Friday, May 23, 2014

Through with Passwords? Almost.

...if you're like me, you hate passwords with a passion.

They're almost gone from our lives, but it won't happen for some time yet. (Even if it takes another 2 years, that's about a generation and a half in Internet Years.) In the meantime, there is hope!

LastPass Access Manager
LastPass Access Manager
I feel quite guilty about it myself, because I spent years telling people how to create and manage strong passwords.  (You know, have a good standard password to protect your casual assets, a unique strong password to protect your employers' resources, your money and so forth ... and change them periodically to minimize risk of exposure.)

The problem is, that even while I was willing to pass along that "wisdom," I have a strong opinion about locks, security measures, and needlessly intrusive authentication systems. When we talk about security stance, here's mine:

A security system has value in inverse proportion to the difficulty and irritation it presents to the legitimate users of the system it means to protect.


If my security system locks me out regularly, the cumulative "cost" of that exceeds the potential risk of having an intruder compromise my system.

It's clear today that using passwords to access our online assets has become a "lock with too high a price." Almost every single day I find myself wrestling with some system that validates my identity. This one has a password that's expired, that one has a byzantine rule set for how my password can be constructed, this other one has a password that I assigned when it was late at night and I was "highly creative."

While we love the idea of single-sign-on, there is really a federation of sign-on mechanisms, and they don't even work all the time.  (Don't you love the "sign on with Facebook or Twitter" buttons that seem to have proliferated? I do, but sometimes they don't do the job.)

While we wait for a better way to authenticate ourselves online, there is at least some help to be had.  That help comes from a password manager.

There are a number of good choices you can consider. I'll just mention three here.

If you use a Mac and only need to sign in from your computer, you can use the Keychain.  If you use Google Chrome or Firefox, you can allow the browser to manage your passwords for you.  (I don't know about Internet Explorer, I didn't go into the Burger King.) Actually, some of these tools can work on your mobile devices too, depending upon circumstance.

After the recent Adobe compromise (and then Heartbleed, and now EBay), I thought to read up on the matter, and decided to try LastPass.

This is a password manager that is suitable for multiple platform use (I use it on my Mac, my PC, my iPad, and my Android phone).

At the basic level, it's free, but if you want to unlock some of the more sophisticated features, you'll have to subscribe. I use the free level now, but am nearly convinced that the value proposition for the subscription is worthwhile.
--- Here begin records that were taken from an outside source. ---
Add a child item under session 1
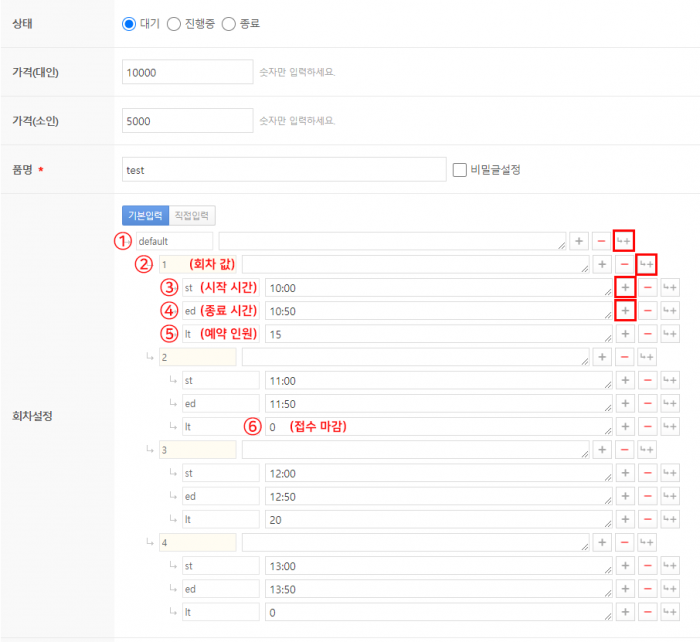Viewport: 700px width, 642px height. (x=647, y=264)
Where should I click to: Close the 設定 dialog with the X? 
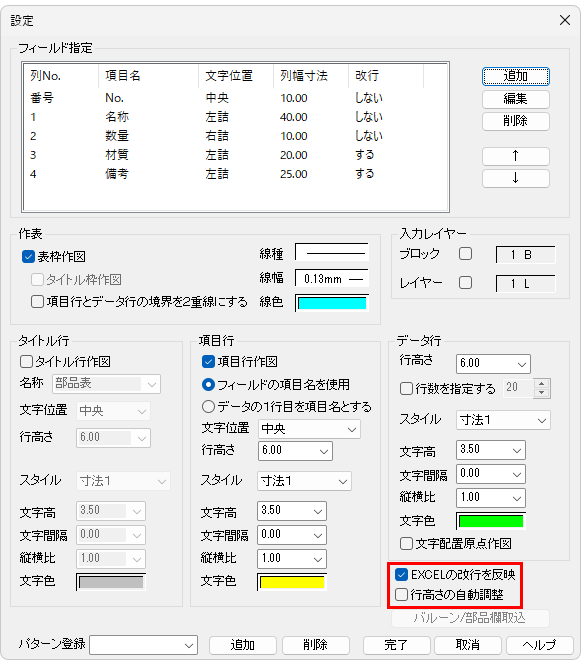564,20
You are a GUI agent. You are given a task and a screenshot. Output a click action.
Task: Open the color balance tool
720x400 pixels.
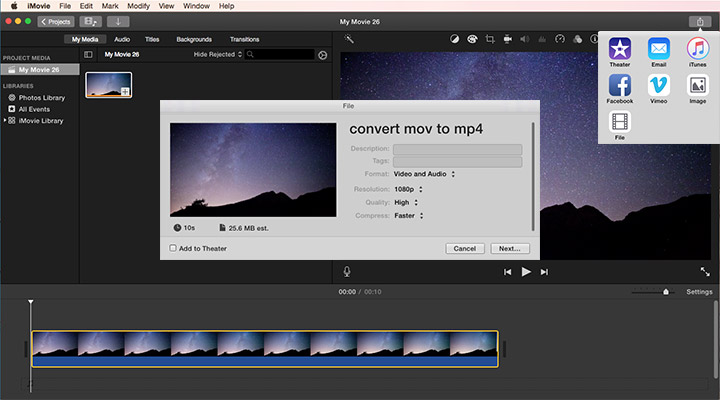(455, 39)
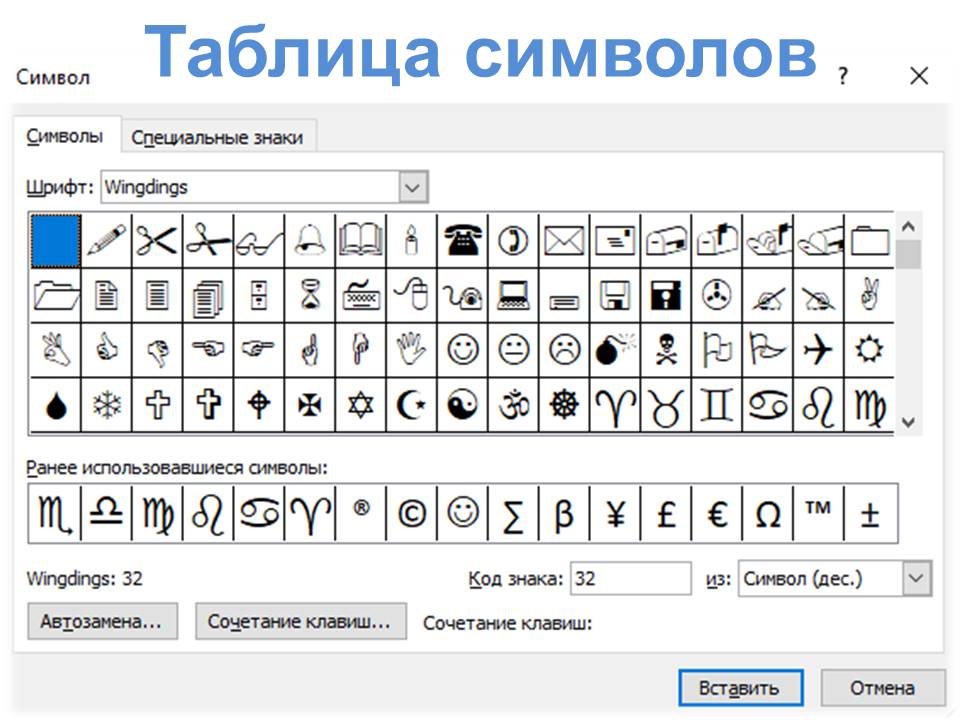Choose the yin-yang symbol
Image resolution: width=960 pixels, height=720 pixels.
462,405
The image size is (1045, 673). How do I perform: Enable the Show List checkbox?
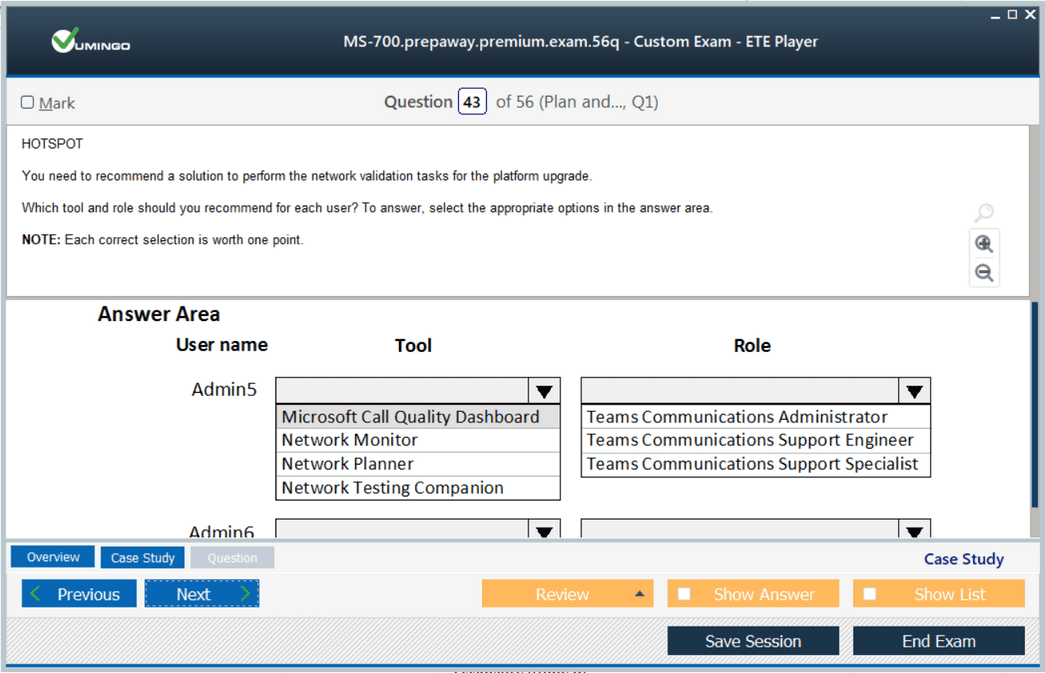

It took me just about an hour to do the reading and install the software.  (It might not take you that long, but I recommend doing this work carefully. It's at the heart of your information security.)  I found the tool easy enough to use, to add to my browser, and to get installed on mobile devices. (It's the mobile devices and improved multi-factor authentication that will require the subscription license.)

In the end, I think this is superior to the system many of my colleagues confess to using. (If you also have a spreadsheet somewhere with your accounts and the passwords written down, you might consider this to be an improvement.)

Give it a look and see if it's right for you.